EXTRAIT FOURNI —

Dominique A ne prend personne par surprise. Il y a 10 ans, son dixième album studio, Vers les lueurs, affichait déjà dès la couverture sa couleur verte. Il prenait dès ses premiers mots appui Contre un arbre (« Oublie la ville / Oublie la vitesse / Oublie l’agression verbale / Contre un arbre ») pour s’élever ensuite contre la laideur de nos constructions (« On voit des autoroutes / Des hangars des marchés / De grandes enseignes rouges / Et des parking bondés / On voit des paysages / Qui ne ressemblent à rien / Qui se ressemblent tous / Et qui n’ont pas de fin / Rendez-nous la lumière / Rendez-nous la beauté / Le monde était si beau / Et nous l’avons gâché »).
Dix ans plus tard, donc, l’auteur du Courage des oiseaux revient avec un album traversé par l’air du temps, avec son lot de désillusions et d’inquiétudes. Le premier titre s’intitule Dernier appel de la forêt et déroule sur presque sept minutes une superbe ode à l’évasion (« On quittera le lit défait / Dans le plus parfait des silences / On ne nous reverra jamais (…) / Nous reprendre qui le voudrait ? / Dernier appel de la forêt »), aussi poétique par ses textes que par son orchestration, les instruments entrant et sortant de scène un à un, dans un défilé bariolé, à chaque instant surprenant.

TRAVAIL À RÉALISER — Condensez en deux phrases le paragraphe de l'extrait fourni qui commence par « Dix ans plus tard, donc », sans en perdre les faits essentiels.

DONNÉES FOURNIES —
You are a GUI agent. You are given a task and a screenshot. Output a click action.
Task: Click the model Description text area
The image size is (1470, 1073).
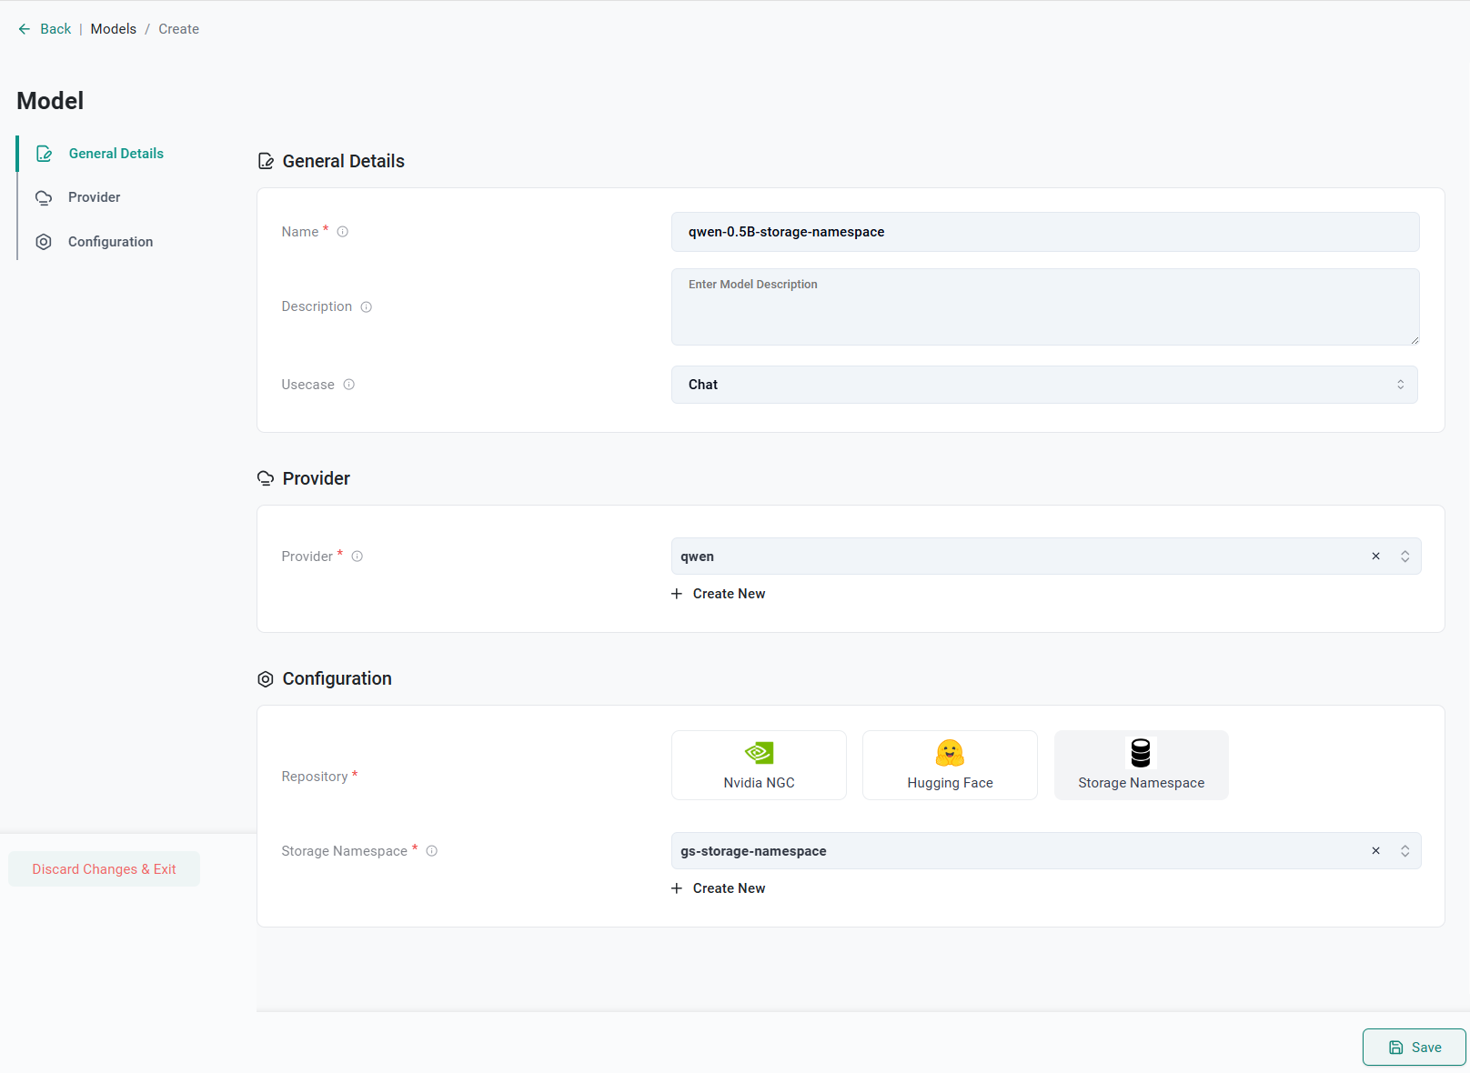(1044, 307)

ZONE DE RÉPONSE — Dix ans plus tard, l'auteur du Courage des oiseaux revient avec un album traversé par l'air du temps, ses désillusions et ses inquiétudes. Son premier titre, Dernier appel de la forêt, est une ode à l'évasion de près de sept minutes, poétique par ses textes comme par son orchestration, où les instruments entrent et sortent de scène un à un.